= Ipswich Jazz Festival =

The Ipswich Jazz Festival is a jazz music and arts festival held in Ipswich, Suffolk. The first event was held in 2015 in partnership with the Ipswich Arts Festival and mixes established talent, rising stars and regional players. It also features art and photography exhibitions, film screenings and workshops held in venues across the town.

==Local Musicians==
The festival organisers have been keen to promote up and coming talent and the festival features a number of performances by local jazz musicians.

==Exhibitions, Films and Workshops==
The festival also features art and photographic exhibitions and screenings of classic jazz films. Jazz workshops allow everyone to get involved in making music.

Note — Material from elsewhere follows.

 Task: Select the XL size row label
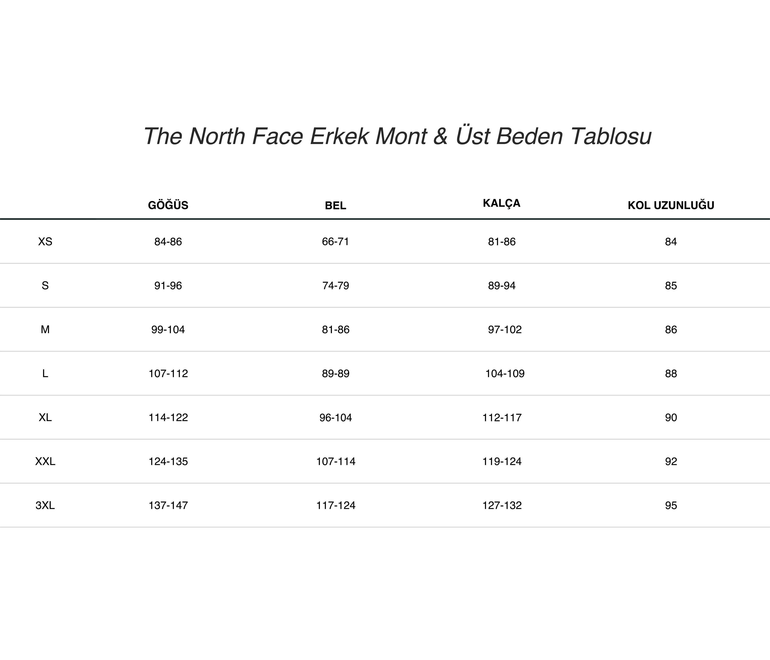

==Jazz musicians at Ipswich Jazz Festival==
Jazz musicians who have performed at the Ipswich Jazz Festival

===2015===

====Big names====
Clare Teal, Zoe Francis, Jim Mullen, Noemi Nuti, Jason Rebello, Andrew McCormack, Quentin Collins, Mick Hutton.

====Local Musicians====
Morphology, Jazz Arrivals, Last Orders, Phoenix Jazz, Haunted Kitchen, Steam on my Clothes, Body and Soul, Weird Rare Animal

====Exhibitions, Films and Workshops====
Jazz Art and Artifacts Exhibition, Jazz Camera exhibition by John Watson, Mo' Better Blues, The Man with the Jazz Guitar (biography of Ken Sykora), Jazz Drumming for Absolute Beginners, Learn How to Sing Jazz, Jazz Masterclass with Clare Teal's band.